▸ Problem set:
1. Decide whether each statement agrees with the Bolivia travel text below, answering yes or no and quoting the text's deciding words: (a) Sixty percent of Bolivia lies in the Amazon. (b) Chile and Bolivia have kept full diplomatic relations since 1978. (c) Bolivia's area is five times the size of the UK.
2. Translate this sentence from the Bolivia travel text below into Spanish: "Dali desert is well-named with its surreal rocks dotting a huge mountain of sand."
3. According to the Bolivia travel text below, at what altitude does the air in the Eduardo Avaroa National Reserve become noticeably thinner?
── Text excerpt ──
The immigration officer smiled welcomingly, stamped my passport and waved me into his country, more interested in the music which was blaring out of his phone. This low key and unassuming start to my short stay in Bolivia in no way prepared me for the heights that I was to scale.

Bolivia is a rougher place to travel than its southern neighbour Chile, but offers the most authentic South American experience, with the highest proportion of indigenous people, a strong traditional culture and defies its stereotype of being a high Andean nation – sixty per cent of Bolivia is in the Amazon.

Having just crossed from northern Chile – Chile and Bolivia have maintained only consular relations since 1978 when territorial negotiations failed and Bolivia decided to sever diplomatic relations with Chile – I was not in the Amazon but what are known as the southern deserts of Bolivia. In particular, the mind-blowing Eduardo Avaroa National Reserve. It is breathtaking, in part due to the altitude – the air is that much thinner at 4,500 metres – but in large part to the scenery. It is stunning, whether the sheer size and scale of the landscape or the texture of the colours, the subtle and variegated hues – nature at its finest.

A palette of colours as the yellow of the tufty paja brava grass, growing in clumps shaped like oversized burrs, and the bright green of llareta contrasted with the softer hues of yellow, ochre, brown, red and pink dramatically offset by the white of the snow and the intense dazzling blue of the sky. It is a panoramic paradise whichever way you turn and I am hugely thankful for digital photography as I ask to stop, the pumice clinks underfoot and I take yet another brilliant image.

Dali desert is well-named with its surreal rocks dotting a huge mountain of sand. Arbol de Piedra, an intriguing forest of stones eroded by the elements over millennia into bizarre shapes and structures. Laguna Colorada is out of this world with its vivid red contrasting so brilliantly with the white of the baurex. In spite of its sulphurous smells, Laguna Hediendo is delightful with its shrill whistling flamingoes as they tiptoe through the mud.

Sol de maňana is rustic and natural with no tourist hordes or boards, except for one sign warning not to go to close to the fumaroles. Bewitched by the colours and the bubbling of the mud, I step too close in search of that perfect image and my left foot sinks into soft boiling mud. I extract it hastily with a squelch the mud caking my shoe in a grey gloop and scalding my foot in the process.

We barely saw another car the whole day. Bolivia has a population of ten million and thus with an area of one million square kilometres – five times the size of the UK – it is one of the most sparsely populated countries in the world. That was so apparent in the Eduardo Avaroa Reserve where we saw no sign of human habitation. Only a few hardy creatures eking out an existence that looked like characters from Alice in Wonderland – curious and befitting of the otherworldly nature of this bewitching landscape.

A terrified viscacha, a large rabbit-like rodent with a long tail that and fabulously flamboyant whiskers. Pouting llamas with ribbons tied to their ears. By the road, herds of vicunas, dainty camelids with elongated necks, browse unperturbed, their coats of a fur so fine and soft that would provide the chic of Fifth Avenue in Manhattan with a $25,000 coat of their own.
───
── Data ──
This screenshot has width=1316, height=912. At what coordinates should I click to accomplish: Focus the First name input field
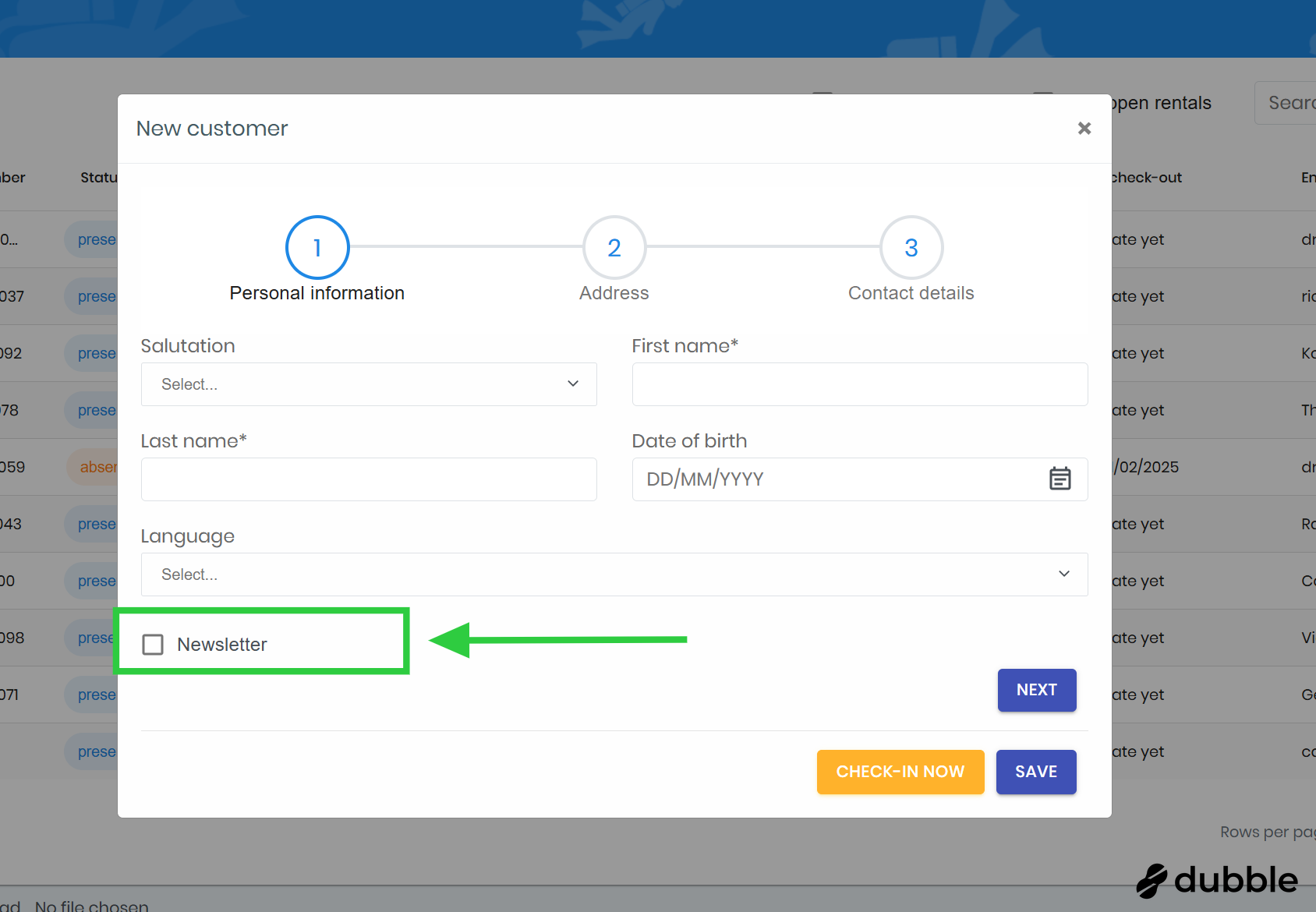(859, 384)
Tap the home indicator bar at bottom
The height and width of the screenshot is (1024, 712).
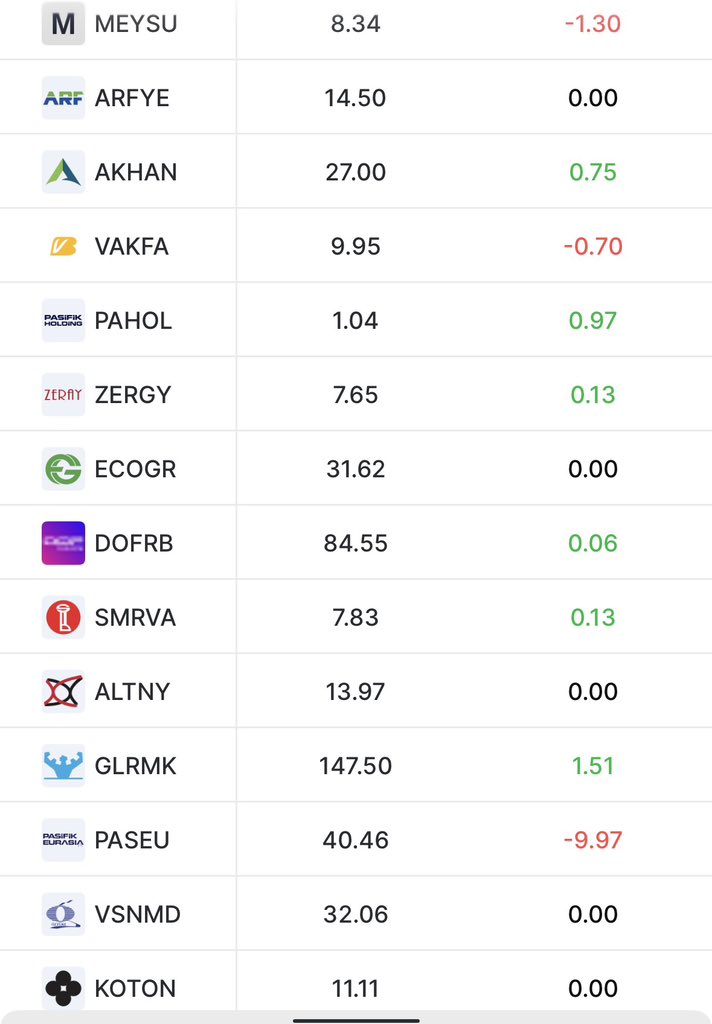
───
▸ Answer list:
1.
(a) Yes: "sixty per cent of Bolivia is in the Amazon"
(b) No: "Chile and Bolivia have maintained only consular relations since 1978"
(c) Yes: "five times the size of the UK"

2. El desierto de Dalí está bien nombrado, con sus rocas surrealistas salpicando una enorme montaña de arena.

3. At 4,500 meters.